Rather—the head gardener at the tulip garden—has closely seen how a deserted hillock near the botanical garden was, over the years, converted into the tulip garden, which is thronged by visitors from across the world every year.

The efforts of people like Rather always get overshadowed in the official pomp and show. Rather said he vividly remembers how his father, a veteran gardener who would work with the state’s floriculture department, used to take him to various Mughal Gardens located along the Zabarwan hill range in Srinagar, when he was a child and made him to memorise the names of various flowers and plants there. “I not only got acquainted with the plants and flowers, but also got to know how to plant all these saplings practically. It is something that came naturally to me while I grew up,” said Rather, who hails from BreinDampora area in Srinagar.

Rather—the head gardener at the tulip garden—has closely seen how a deserted hillock near the botanical garden was, over the years, converted into the tulip garden, which is thronged by visitors from across the world every year.

He said the activity would be a “fun affair” for him, least knowing that he would have to take it as a profession one day. “It was something necessary for us to do those days since I belong to a family which has a reputation of producing some of the finest gardeners over the ages,” Rather said. “I wanted to become a doctor, but had to shelve my plans after my father’s death in 1973 when I had just passed my class 10.”

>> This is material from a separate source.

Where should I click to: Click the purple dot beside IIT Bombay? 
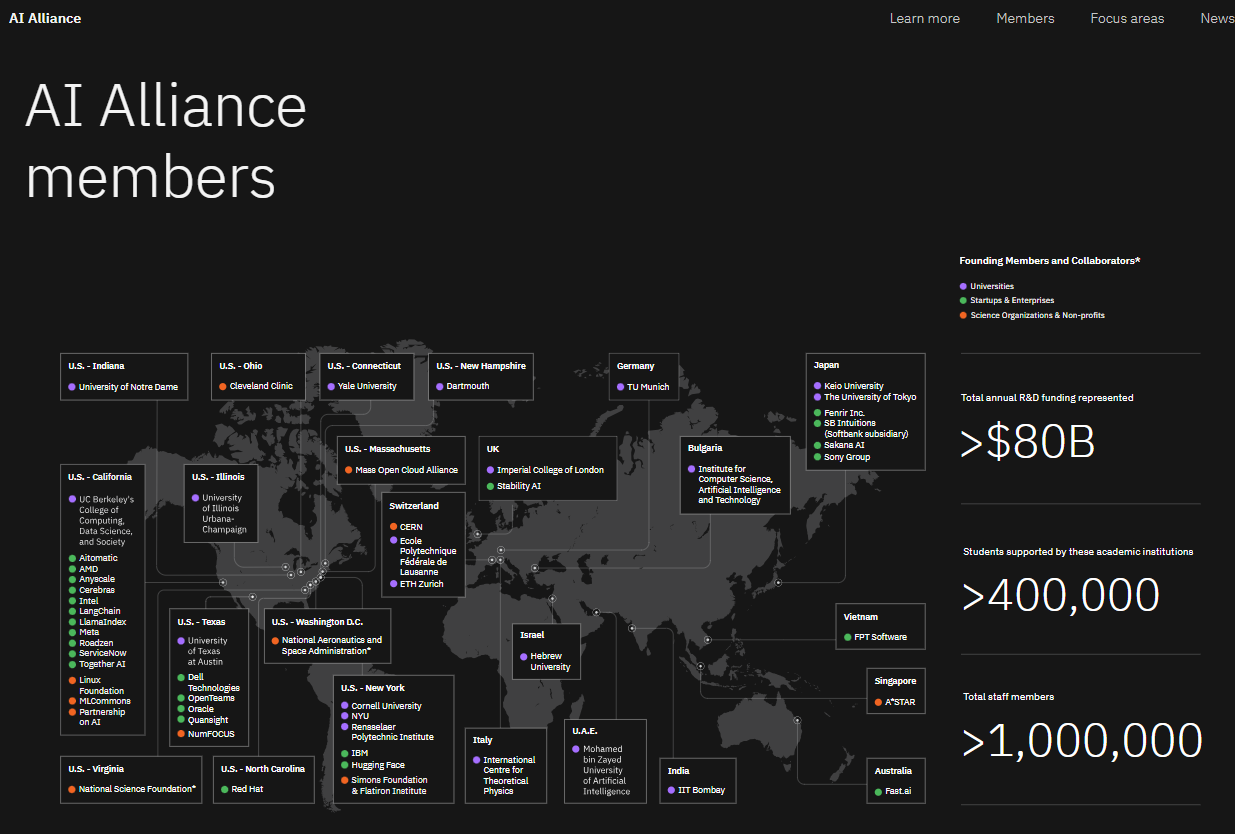tap(671, 790)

“That was the time when the skills of gardening taught by my father came handy for me and got me a government job,” he said.

Over the years, Rather rose through the ranks and earned the fame among his colleagues in the department for his gardening acumen. This was probably why Rather was the first choice for the then government to head the project of tulip garden, in his field of work, in 2007. “I was called up by higher ups in late 2007 during Azad sahab’s (GhulamNabi Azad) tenure. Those days I was working as head gardener at plant introduction section at Chashmashahi. My higher ups deemed that I was apt for the job, probably impressed by my work throughout my career,” said Rather.

Rather along with a group of 36 workers including 18 gardeners and an equal number of labourers, started conversion of hillock into the present-day terraced tulip garden.

“It was an arduous task considering the nature of the soil. It was an orchard land, which is pretty hard to till,” Rather said.

He said the work to build the garden was started by the department in winter. “You know how harsh winters we experience in Kashmir? We used to collect firewood and keep it burning all day to keep ourselves warm,” he said, adding that he knew that once their plan gets takes a shape, it would be a “hit”.

After the decade of inception of tulip garden, it has become a top priority for the government authorities to ensure opening of tulip garden in time owing to its successful attraction of domestic as well as foreign visitors. Next year, Rather said he is going to retire from his service.  “But I am contended with whatever I have achieved in my life,” he said. Every year, Rather said, he has been witnessing smiles on desolated faces visiting the tulip garden.

“A doctor heals people’s ailments through medicine. I, as a florist, heal their aliments through bloom of flowers,” Rather said.